Electromagnetic solenoid valves are limited to small sizes and low pressure operating ranges due to the practical limitations on the power or force output of reasonably small magnetic actuators. These devices attempt to solve the problem of limited force by means of pilot valves. The ports of these pilot devices though are very susceptible to plugging with foreign matter and require that the fluid being contained have a minimum pressure differential relative to the downstream pressure in order for the valve to move or even to reliably stay in one position. Electromagnetically generated forces, furthermore, utilize electric currents sufficient to generate sparks, and therefore are often not suitable for use around flammable or explosive mixtures.
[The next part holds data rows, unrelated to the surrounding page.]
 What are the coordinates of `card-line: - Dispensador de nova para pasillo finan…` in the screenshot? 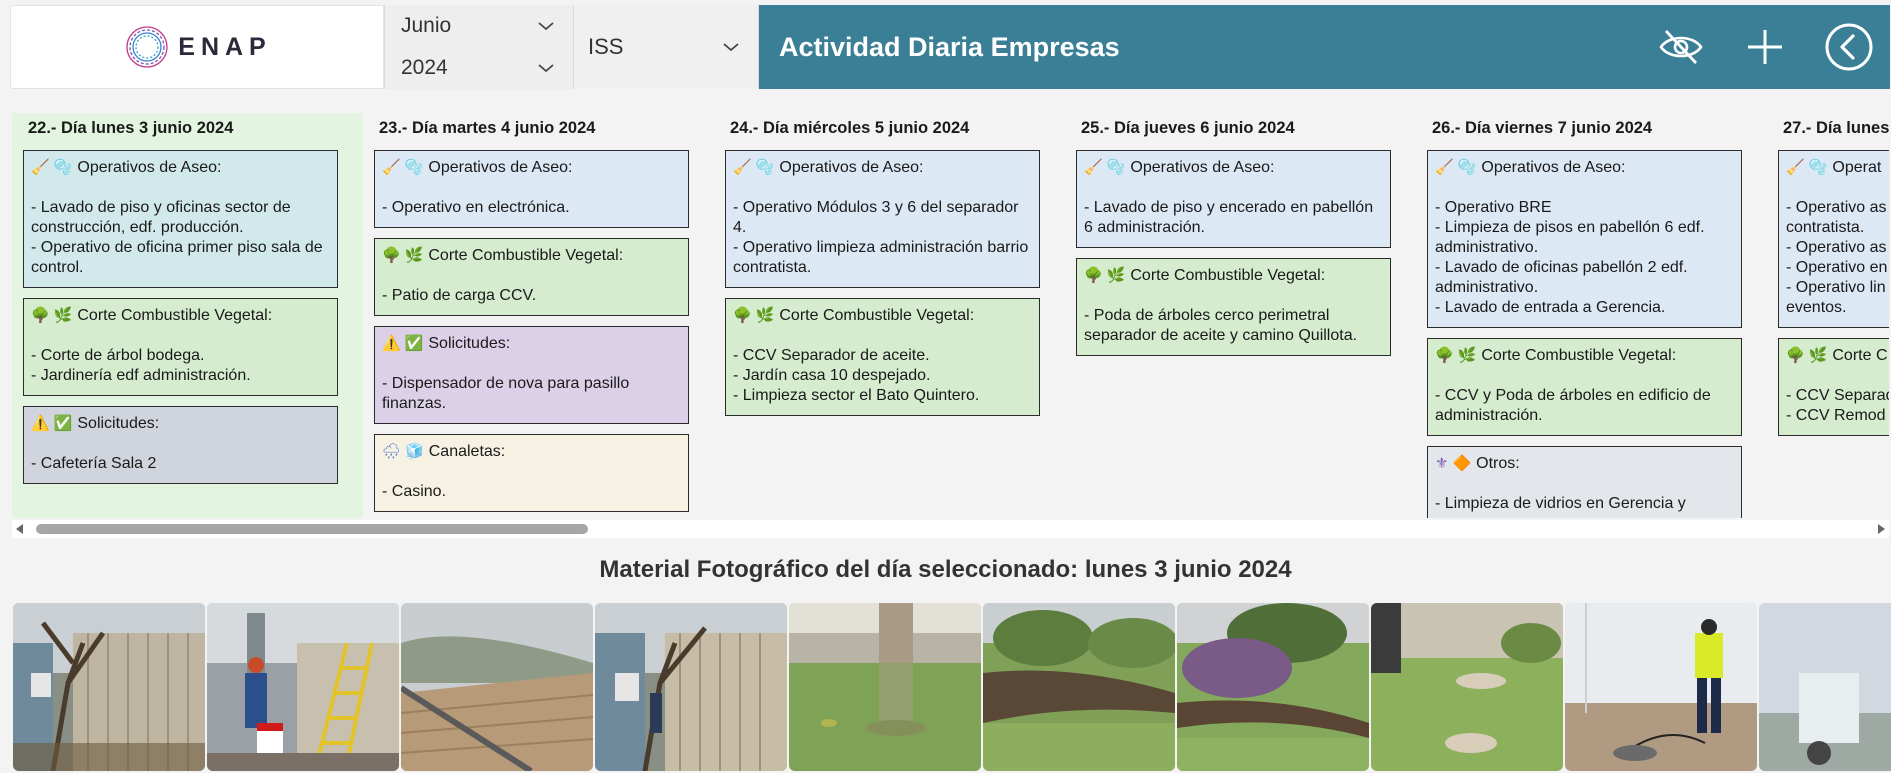 It's located at (506, 394).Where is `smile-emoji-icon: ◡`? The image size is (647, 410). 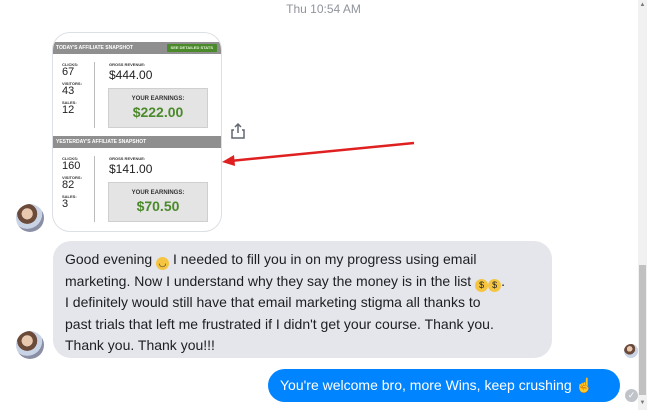
smile-emoji-icon: ◡ is located at coordinates (163, 264).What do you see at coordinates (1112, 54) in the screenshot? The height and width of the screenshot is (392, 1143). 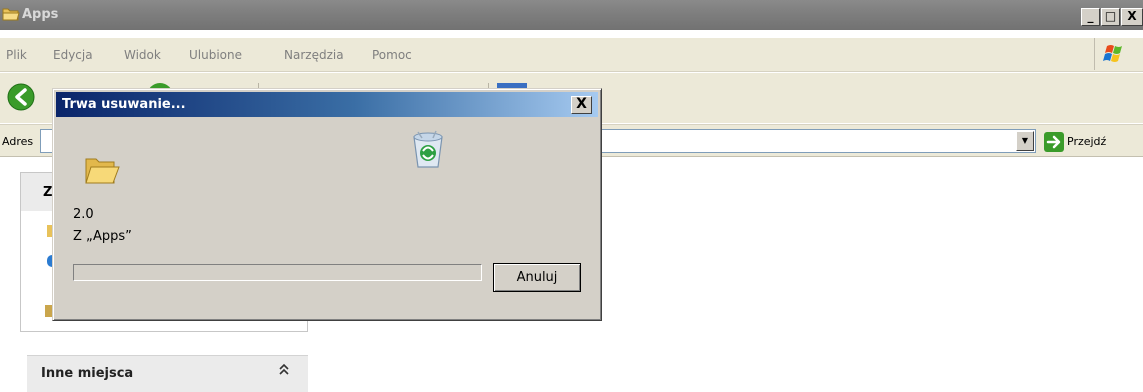 I see `windows-logo-icon` at bounding box center [1112, 54].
No known devices of this type have the stated ability to operate within high pressures or the high pressure containment vessel itself.
Valves which are to be operated or controlled from the outside of the vessel are typically designed to be installed outside of the vessel in whole or in significant part as previously stated. This leaves the valve highly vulnerable to accidental damage and susceptible to seal leakage particularly for high pressure systems. A practical solution to the problem of externally controlling the action of a valve when the valve is fully contained within a pressure vessel in a manner which prevents even seepage leaks from the control device itself was not previously known.